Son örnek ise dini inancına göre giyinen sarıklı cübbeli bir dindar insanın çevresindeki kişiler tarafından resimlenmesi ve sosyal medyada alay edilmesi.
Her iki örnek de gerçekten çok üzücü ve insanlığımızdan utandıracak şekilde rencide edici.
Ben bir başkasının giyim tarzını beğenmek zorunda değilim ama saygı duymak zorundayım. Hele hele giyim tarzına müdahale ise özgürlüklere müdahale yolunda kabul edilemeyecek çok büyük bir saldırı.

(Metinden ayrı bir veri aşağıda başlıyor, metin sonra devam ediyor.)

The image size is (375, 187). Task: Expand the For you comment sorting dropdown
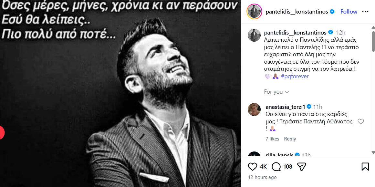(276, 92)
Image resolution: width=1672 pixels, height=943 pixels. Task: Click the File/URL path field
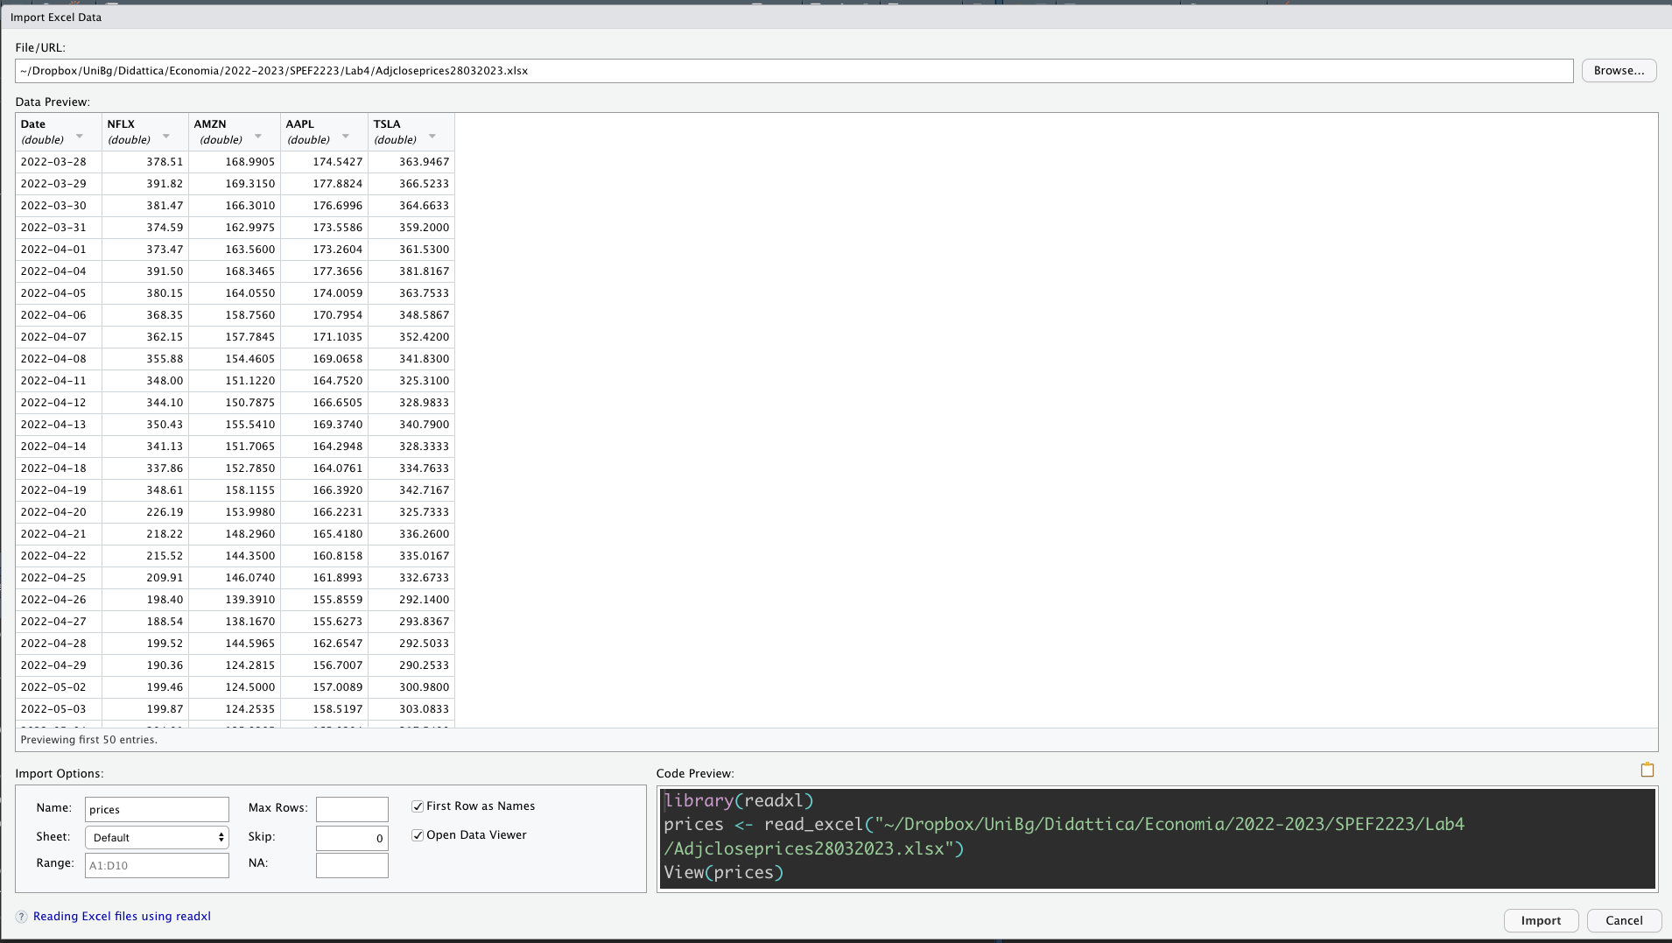pyautogui.click(x=793, y=71)
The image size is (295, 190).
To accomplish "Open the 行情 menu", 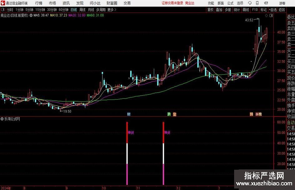I will coord(39,3).
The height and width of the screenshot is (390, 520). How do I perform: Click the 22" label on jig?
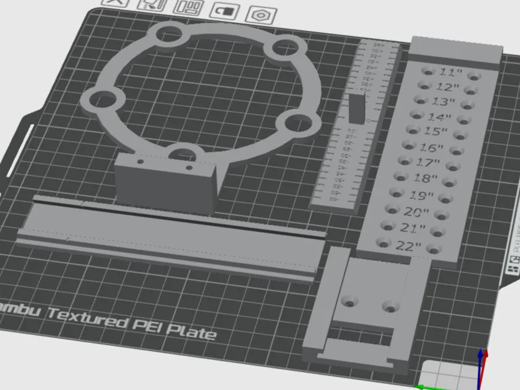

Herkes aynı şeye inanmak yada aynı şekilde giyinmek zorunda mı ki müdahale ediliyor? Elbette değil. Herkesin inancı kendisine ve insan nasıl mutluysa, kendisine ne yakıştırıyorsa öyle giyinsin ve yaşasın. Benim giyimim kime ne? Başkasının giyimi bana ne?
Kişisel özgürlükler alanına müdahalenin olması halinde toplum düzeni bozulur ve gücü yeten diğerine karşı hükmetmeye ve kendi düşüncesini kabul ettirmeye çalışır ki bunun sonucu anarşidir.
O yüzden otobüsteki saldırı ne kadar kötüyse inançlı bir insana yapılan saldırı da o kadar kötüdür ve affedilecek tarafı yoktur.
Güzel bir söz var her daim ilke olarak benimsememiz gerken.
“Düşüncelerine katılmıyorum, fakat onları dile getirmen için sonuna kadar savaşacağım!”